╭──

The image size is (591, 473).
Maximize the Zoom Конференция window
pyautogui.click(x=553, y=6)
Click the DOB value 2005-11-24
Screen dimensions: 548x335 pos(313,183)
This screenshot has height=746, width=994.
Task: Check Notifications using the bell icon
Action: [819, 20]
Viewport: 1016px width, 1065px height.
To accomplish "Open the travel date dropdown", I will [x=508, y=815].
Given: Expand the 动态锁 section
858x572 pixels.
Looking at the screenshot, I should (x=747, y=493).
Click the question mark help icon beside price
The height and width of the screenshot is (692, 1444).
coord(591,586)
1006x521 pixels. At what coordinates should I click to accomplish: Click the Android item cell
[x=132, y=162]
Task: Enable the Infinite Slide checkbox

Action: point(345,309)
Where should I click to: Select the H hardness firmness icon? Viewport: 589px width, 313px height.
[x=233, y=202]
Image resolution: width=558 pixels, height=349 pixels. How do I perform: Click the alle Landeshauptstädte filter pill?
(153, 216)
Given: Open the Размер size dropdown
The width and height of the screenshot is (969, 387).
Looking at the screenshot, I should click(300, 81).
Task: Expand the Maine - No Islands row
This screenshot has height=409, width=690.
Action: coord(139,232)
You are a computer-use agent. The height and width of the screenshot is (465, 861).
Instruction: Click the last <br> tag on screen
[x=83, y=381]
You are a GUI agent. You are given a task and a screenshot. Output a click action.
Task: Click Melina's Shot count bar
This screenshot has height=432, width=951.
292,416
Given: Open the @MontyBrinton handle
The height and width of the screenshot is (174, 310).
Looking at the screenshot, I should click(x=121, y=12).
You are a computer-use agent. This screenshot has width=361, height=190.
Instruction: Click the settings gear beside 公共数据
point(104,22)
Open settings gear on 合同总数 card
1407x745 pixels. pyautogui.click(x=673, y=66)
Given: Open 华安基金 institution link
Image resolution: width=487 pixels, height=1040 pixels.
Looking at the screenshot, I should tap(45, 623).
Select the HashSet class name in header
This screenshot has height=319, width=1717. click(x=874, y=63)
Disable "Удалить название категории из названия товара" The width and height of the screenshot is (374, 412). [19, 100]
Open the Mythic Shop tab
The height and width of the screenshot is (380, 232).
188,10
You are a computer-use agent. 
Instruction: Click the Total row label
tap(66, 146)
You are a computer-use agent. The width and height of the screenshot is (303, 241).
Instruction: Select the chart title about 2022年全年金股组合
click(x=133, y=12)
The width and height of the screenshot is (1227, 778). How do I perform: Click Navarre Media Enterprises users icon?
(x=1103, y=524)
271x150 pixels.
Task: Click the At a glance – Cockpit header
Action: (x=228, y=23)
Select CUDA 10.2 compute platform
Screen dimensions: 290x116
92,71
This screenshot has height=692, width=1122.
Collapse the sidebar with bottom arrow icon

╰──

§ **PROBLEM STATEMENT**:
Set the listing above down again exactly.

§ **RESULT OF THE EXERCISE**:
The image size is (591, 473).
Maximize the Zoom Конференция window
pyautogui.click(x=553, y=6)
Click the DOB value 2005-11-24
Screen dimensions: 548x335 pos(313,183)
This screenshot has height=746, width=994.
Task: Check Notifications using the bell icon
Action: [819, 20]
Viewport: 1016px width, 1065px height.
To accomplish "Open the travel date dropdown", I will [x=508, y=815].
Given: Expand the 动态锁 section
858x572 pixels.
Looking at the screenshot, I should (x=747, y=493).
Click the question mark help icon beside price
The height and width of the screenshot is (692, 1444).
coord(591,586)
1006x521 pixels. At what coordinates should I click to accomplish: Click the Android item cell
[x=132, y=162]
Task: Enable the Infinite Slide checkbox

Action: point(345,309)
Where should I click to: Select the H hardness firmness icon? Viewport: 589px width, 313px height.
[x=233, y=202]
Image resolution: width=558 pixels, height=349 pixels. How do I perform: Click the alle Landeshauptstädte filter pill?
(153, 216)
Given: Open the Размер size dropdown
The width and height of the screenshot is (969, 387).
Looking at the screenshot, I should click(300, 81).
Task: Expand the Maine - No Islands row
This screenshot has height=409, width=690.
Action: coord(139,232)
You are a computer-use agent. The height and width of the screenshot is (465, 861).
Instruction: Click the last <br> tag on screen
[x=83, y=381]
You are a GUI agent. You are given a task and a screenshot. Output a click action.
Task: Click Melina's Shot count bar
This screenshot has height=432, width=951.
292,416
Given: Open the @MontyBrinton handle
The height and width of the screenshot is (174, 310).
Looking at the screenshot, I should click(x=121, y=12).
You are a computer-use agent. This screenshot has width=361, height=190.
Instruction: Click the settings gear beside 公共数据
point(104,22)
Open settings gear on 合同总数 card
1407x745 pixels. pyautogui.click(x=673, y=66)
Given: Open 华安基金 institution link
Image resolution: width=487 pixels, height=1040 pixels.
Looking at the screenshot, I should tap(45, 623).
Select the HashSet class name in header
This screenshot has height=319, width=1717. click(x=874, y=63)
Disable "Удалить название категории из названия товара" The width and height of the screenshot is (374, 412). [19, 100]
Open the Mythic Shop tab
The height and width of the screenshot is (380, 232).
188,10
You are a computer-use agent. 
Instruction: Click the Total row label
tap(66, 146)
You are a computer-use agent. The width and height of the screenshot is (303, 241).
Instruction: Select the chart title about 2022年全年金股组合
click(x=133, y=12)
The width and height of the screenshot is (1227, 778). How do I perform: Click Navarre Media Enterprises users icon?
(x=1103, y=524)
271x150 pixels.
Task: Click the At a glance – Cockpit header
Action: (x=228, y=23)
Select CUDA 10.2 compute platform
Screen dimensions: 290x116
92,71
This screenshot has height=692, width=1122.
Collapse the sidebar with bottom arrow icon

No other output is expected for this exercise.